В этом сочетании общих и личных условий крылась причина тех покушений на Бориса Годунова, какие предпринимались родовитейшими боярами в первые годы правления Бориса. Таких покушений было несколько, и всех их Борис отразил. В результате столкновений с ним его противники исчезали из дворца и из Москвы: попал в монастырь престарелый князь И.Ф.Мстиславский, были сосланы князья Шуйские, сведен с митрополии митрополит Дионисий, удалены Головины… Борис “осиливал” своих недругов без террора и крови. Казнены были только те “мужики”, шесть или семь, которые учинили в 1587 году уличный беспорядок с целью просить “ото всея земли” бездетного царя Федора развестись с сестрой Бориса и взять другую жену “царского ради чадородия”. Подстрекнувшие “мужиков” князья Шуйские надеялись, что с удалением царицы Ирины потеряет значение и Борис.

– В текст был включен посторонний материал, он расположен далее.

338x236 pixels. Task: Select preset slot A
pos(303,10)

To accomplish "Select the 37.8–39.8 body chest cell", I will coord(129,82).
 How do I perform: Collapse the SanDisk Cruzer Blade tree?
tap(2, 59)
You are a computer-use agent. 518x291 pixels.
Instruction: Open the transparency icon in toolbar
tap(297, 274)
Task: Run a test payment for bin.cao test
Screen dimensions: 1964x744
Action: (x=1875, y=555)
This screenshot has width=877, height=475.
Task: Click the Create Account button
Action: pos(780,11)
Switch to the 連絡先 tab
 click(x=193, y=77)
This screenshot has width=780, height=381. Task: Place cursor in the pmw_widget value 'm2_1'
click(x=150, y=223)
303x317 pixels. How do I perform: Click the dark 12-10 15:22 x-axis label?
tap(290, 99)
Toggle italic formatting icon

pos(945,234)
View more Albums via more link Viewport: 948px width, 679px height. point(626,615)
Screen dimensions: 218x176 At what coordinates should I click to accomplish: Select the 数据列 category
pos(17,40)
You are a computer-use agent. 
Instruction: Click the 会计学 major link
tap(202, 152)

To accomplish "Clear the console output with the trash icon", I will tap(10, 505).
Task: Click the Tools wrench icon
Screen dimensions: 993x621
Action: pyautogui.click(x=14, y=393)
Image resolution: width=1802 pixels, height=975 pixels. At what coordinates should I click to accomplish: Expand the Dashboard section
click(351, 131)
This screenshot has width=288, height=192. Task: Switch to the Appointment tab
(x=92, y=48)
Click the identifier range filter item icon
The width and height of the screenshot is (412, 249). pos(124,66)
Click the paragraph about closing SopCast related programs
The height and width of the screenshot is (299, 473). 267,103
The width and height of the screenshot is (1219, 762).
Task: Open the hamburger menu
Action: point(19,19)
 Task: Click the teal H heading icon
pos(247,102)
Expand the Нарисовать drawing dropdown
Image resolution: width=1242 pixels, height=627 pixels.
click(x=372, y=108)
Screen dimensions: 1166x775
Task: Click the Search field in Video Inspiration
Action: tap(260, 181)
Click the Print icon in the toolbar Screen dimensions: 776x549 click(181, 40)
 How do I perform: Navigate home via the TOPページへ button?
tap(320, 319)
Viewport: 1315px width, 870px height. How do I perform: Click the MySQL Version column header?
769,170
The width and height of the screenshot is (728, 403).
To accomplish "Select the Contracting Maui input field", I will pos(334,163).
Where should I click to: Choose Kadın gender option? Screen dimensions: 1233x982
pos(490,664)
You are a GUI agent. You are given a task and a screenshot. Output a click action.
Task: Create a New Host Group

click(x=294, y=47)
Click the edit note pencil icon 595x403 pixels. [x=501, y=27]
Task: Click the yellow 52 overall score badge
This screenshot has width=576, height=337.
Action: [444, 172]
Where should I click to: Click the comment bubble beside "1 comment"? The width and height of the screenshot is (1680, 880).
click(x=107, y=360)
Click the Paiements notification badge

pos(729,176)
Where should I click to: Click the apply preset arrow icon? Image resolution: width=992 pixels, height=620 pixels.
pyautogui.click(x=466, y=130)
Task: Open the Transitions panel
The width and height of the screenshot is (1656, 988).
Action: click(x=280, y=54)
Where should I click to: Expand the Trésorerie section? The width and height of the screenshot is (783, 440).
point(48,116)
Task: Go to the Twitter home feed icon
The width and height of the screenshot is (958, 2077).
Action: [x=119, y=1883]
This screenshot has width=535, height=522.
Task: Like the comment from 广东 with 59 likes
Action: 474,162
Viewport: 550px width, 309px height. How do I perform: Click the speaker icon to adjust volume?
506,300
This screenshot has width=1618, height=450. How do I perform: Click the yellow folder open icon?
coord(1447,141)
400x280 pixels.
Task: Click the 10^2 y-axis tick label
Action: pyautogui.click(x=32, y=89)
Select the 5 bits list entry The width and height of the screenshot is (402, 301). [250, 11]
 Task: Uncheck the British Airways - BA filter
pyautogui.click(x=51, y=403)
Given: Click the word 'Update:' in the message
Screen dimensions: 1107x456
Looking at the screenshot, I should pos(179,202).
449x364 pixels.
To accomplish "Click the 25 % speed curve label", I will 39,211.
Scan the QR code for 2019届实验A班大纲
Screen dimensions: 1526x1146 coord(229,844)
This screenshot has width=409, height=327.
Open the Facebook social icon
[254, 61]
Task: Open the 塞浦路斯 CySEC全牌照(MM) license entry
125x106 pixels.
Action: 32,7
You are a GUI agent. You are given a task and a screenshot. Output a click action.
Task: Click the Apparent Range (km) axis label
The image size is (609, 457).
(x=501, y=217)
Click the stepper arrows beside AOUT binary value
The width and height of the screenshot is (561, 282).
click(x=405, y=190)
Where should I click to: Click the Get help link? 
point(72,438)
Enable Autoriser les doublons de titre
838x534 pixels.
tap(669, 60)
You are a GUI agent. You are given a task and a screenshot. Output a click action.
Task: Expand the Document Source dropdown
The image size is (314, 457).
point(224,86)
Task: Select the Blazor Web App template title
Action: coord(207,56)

Но Борис ухитрился не только удалить самих Шуйских, но и себя укрепить в правительстве так, что ему не страшны стали никакие интриги. Он повел дело таким образом, что стал – формально и гласно – регентом государства при избегавшем “мирской докуки” царе Федоре, явно неспособном ни на какие дела.
2. Борис Федорович Годунов – регент; его политическая роль
В 1588-1589 годах рядом постановлений боярской думы Борису было присвоено право сношений с иностранными правительствами, как “царскому шурину” и “доброму правителю” государства. С этих пор пышный титул, усвоенный себе постепенно Борисом, получил деловое значение: Борис на самом деле стал тем, чем его раньше именовали англичане, – правителем и регентом (“livetenant of the empire”, “lord protector of Russia”). Он “правил землю рукою великого государя”, которого гласно опекал; он вел внешнюю политику Московского государства, именуясь “величеством” наряду с “царским величеством” в Москве и “цесарским величеством” в Вене. Он имел у себя двор, подобный царскому; держал при этом дворе этикет, подобный “чину” большого дворца. Из “ближнего боярина”, “конюшего” и “слуги” он превратился в такого ранга вельможу, который “не образец никому”: про него официально говорилось, что “у великого государя (Федора Ивановича) многие цари и царевичи и королевичи и государьские дети служат, а у Бориса Федоровича всякой царь и царевичи и королевичи любви и печалованья к государю просят”… Он – великий человек, “государю нашему шурин, а великой государыне нашей брат родной”. Если сообразить, что, при своем придворном и политическом возвышении, Борис успел сосредоточить в своем обладании громадные материальные средства – земли, доходы с оброчных статей, жалованье по различным должностям, – то станет понятным, какова стала сила этого человека. Он располагал всем, что было потребно для политического господства. Придворный фавор и влияние, правительственное первенство и власть над всем аппаратом управления, исключительное богатство и тысячи лиц, зависимых от него, как землевладельца, – все это ставило Бориса вне опасности боярской конкуренции и козней. Кто мог открыто выступить против царского опекуна и главы правительства?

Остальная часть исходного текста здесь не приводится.